Paul McVeigh is a writer, playwright, teacher of masterclasses and festival director, with a powerful presence on the literary scene. His short stories have been published in many journals and recorded for BBC Radio 4. His debut novel ‘The Good Son’ won a slew of prizes including the Polari First Novel and the McCrea Literary Award. It’s been translated into many languages and was chosen as Brighton’s City Reads in 2016 and given out on World Book Night.

Beginnings and endings – how important are they to a short story? Does the title really matter?

Beginnings are very important. Talking specifically from the point of view of judging competitions and reading stories in an endless feast with a view of festivals etc., I find beginnings are crucial to keep me reading. For these platforms (which I don’t think have to apply to stories in a collection), one way to get my attention is to see the first page as pulling the ring from the grenade. I will read to see if it goes off – I will assume it will and cause the maximum amount of damage possible. If that grenade doesn’t go off and you’ve written an end I believe in and welcome, then I will tip my hat to you. I will also be a bit jealous.

Danielle McClaughlin (from an interview by Jude, 2016)

 

Danielle McClaughlin is a prolific writer of short stories and has been published in a range of and anthologies journals including The New Yorker. She has won or been listed for many prizes including the William Trevor/Elizabeth 

Bowen International Short Story Award and her debut collection of short stories ‘Dinosaurs on Other Planets’ won the Windham -Campbell prize for fiction.

In what ways have writing competitions helped you as a writer? Can you give a few tips for writers entering The Bath Short Story Award?

I used to enter a lot of competitions and they were a great encouragement, not just the competitions where I was fortunate to be one of the winners, but also the ones where I made longlists or shortlists. Most of us seem to spend a lot of time combating enormous levels of self-doubt, so it’s good to get these boosts now and again. And I’ve also made new writing friends through competitions, because if there’s an event, you get to meet the organisers and the other writers. In terms of writing tips, I’m going to say firstly, read, read, read, read. I’m with Stephen King when he says that ‘if you don’t have time to read, you don’t have the time (or the tools) to write.’ I tend to read more short stories than novels and I dip in and out of different collections, a story here, a story there.
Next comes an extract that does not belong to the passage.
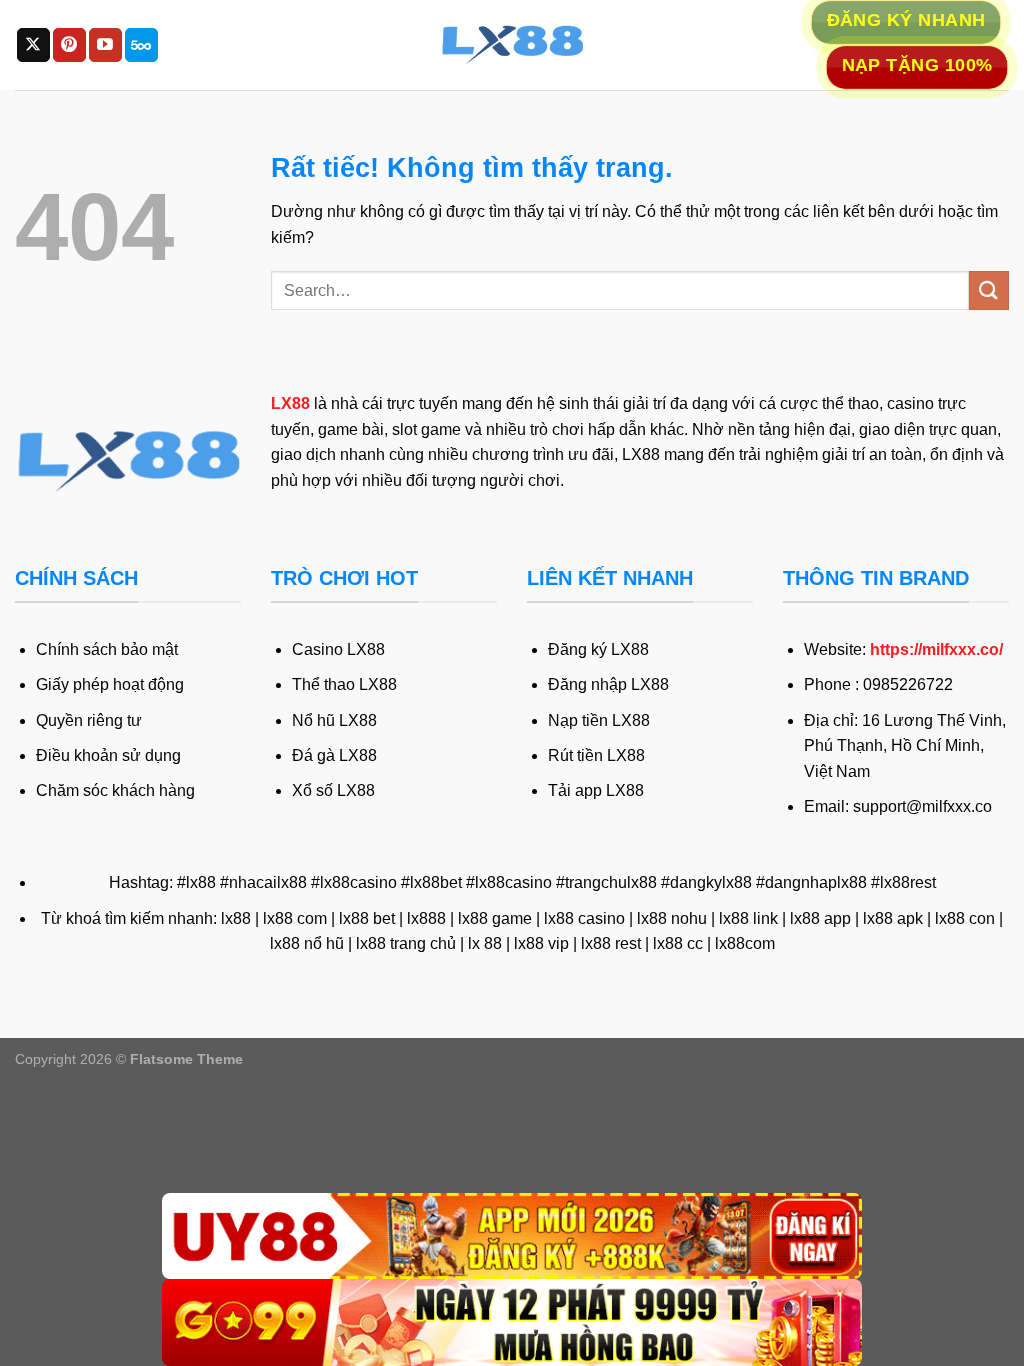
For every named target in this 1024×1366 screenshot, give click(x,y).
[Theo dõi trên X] (33, 45)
As for endings: stop in the right place. Easier said than done, I know, but a short story can be ruined if the writer insists on carrying on past the ending. ‘ … already in that space the light begins to fade into the calm gray even light of the novelist.’ That quote is from a paragraph in The Lonely Voice where Frank O’ Connor is discussing an aspect of the work of Mary Lavin, and whether or not you agree with his assessment of Lavin’s work, I think the analogy of the fading of light is a good way of explaining the loss of intensity, the loss of explosiveness, that can occur when a short story continues on further than it should.